The Debate about Avandia

Thursday, July 26, 2007 - 3:02pm

By John Messmer, MD

Recent news reports have linked the diabetes drug, Avandia, to an increase in the risk of heart attack. In the study which was published in the authoritative New England Journal of Medicine1 people who took Avandia had a 43 percent higher risk of heart attack than those not on the medication. As this information was portrayed to the general public, individuals taking Avandia might conclude they would have a much lower risk of having a heart attack if they stopped taking it altogether. Unfortunately, the warnings to discuss this with one's doctor may have gone unheeded, to the potential misfortune of the patient because untreated diabetes is much more dangerous.

Avandia and other PPAR drugs

Avandia (rosiglitazone is the generic name) is one of a group of drugs called thiazolidinediones or glitazones. They stimulate a type of cell receptor called peroxisome proliferator-activated receptor (PPAR). Another PPAR drug is Actos (pioglitazone). There are two known types of PPAR, termed alpha and gamma, each having different effects. They are distributed in the liver, fat cells, immune cells, kidney, and other areas and many of their effects are not yet known. In diabetes, glitazones take advantage of the PPAR receptor effect of clearing sugar from the blood - a job they do very well while preserving the pancreas's ability to continue to make insulin. They also affect cholesterol levels--in this area pioglitazone may be more beneficial. Both glitazones can lead to fluid retention.2 Despite their shortcomings, they are considered to be very useful drugs for the treatment of type 2 diabetes.
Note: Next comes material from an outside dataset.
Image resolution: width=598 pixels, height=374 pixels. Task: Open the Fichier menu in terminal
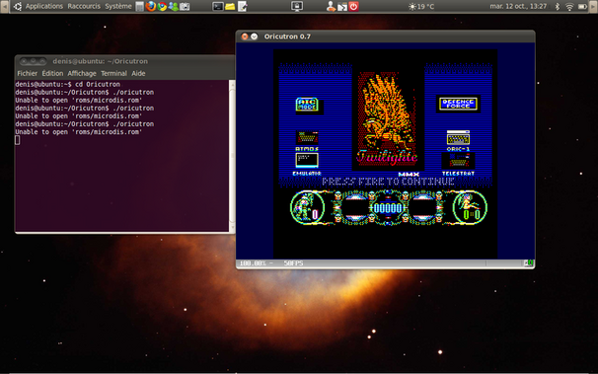point(27,73)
Concerns not limited to Avandia

Any new drug is subject to review for safety before it is released, but surveillance continues after release because small effects do not become evident until millions of people use it. Another glitazone, Rezulin (troglitazone), was removed from the market years ago because of 60 cases of liver failure found after its release. Muraglitazar is another in the class of PPAR drugs that has not been released because it, too, might be associated with an increase in cardiovascular deaths.3

Putting the Avandia study into perspective

So, it seems there may indeed by a risk to some in this class of drugs, but let's look more closely at the risk for Avandia. In the New England Journal study, the author added up all the numbers from 42 different studies that were not specifically designed to determine whether Avandia had any cardiovascular effects. Out of 26,011 total people in the combined studies, there were 86 heart attacks in the Avandia-treated people and 72 in those not on Avandia; that is, 14 more heart attacks in thousands of people in the studies.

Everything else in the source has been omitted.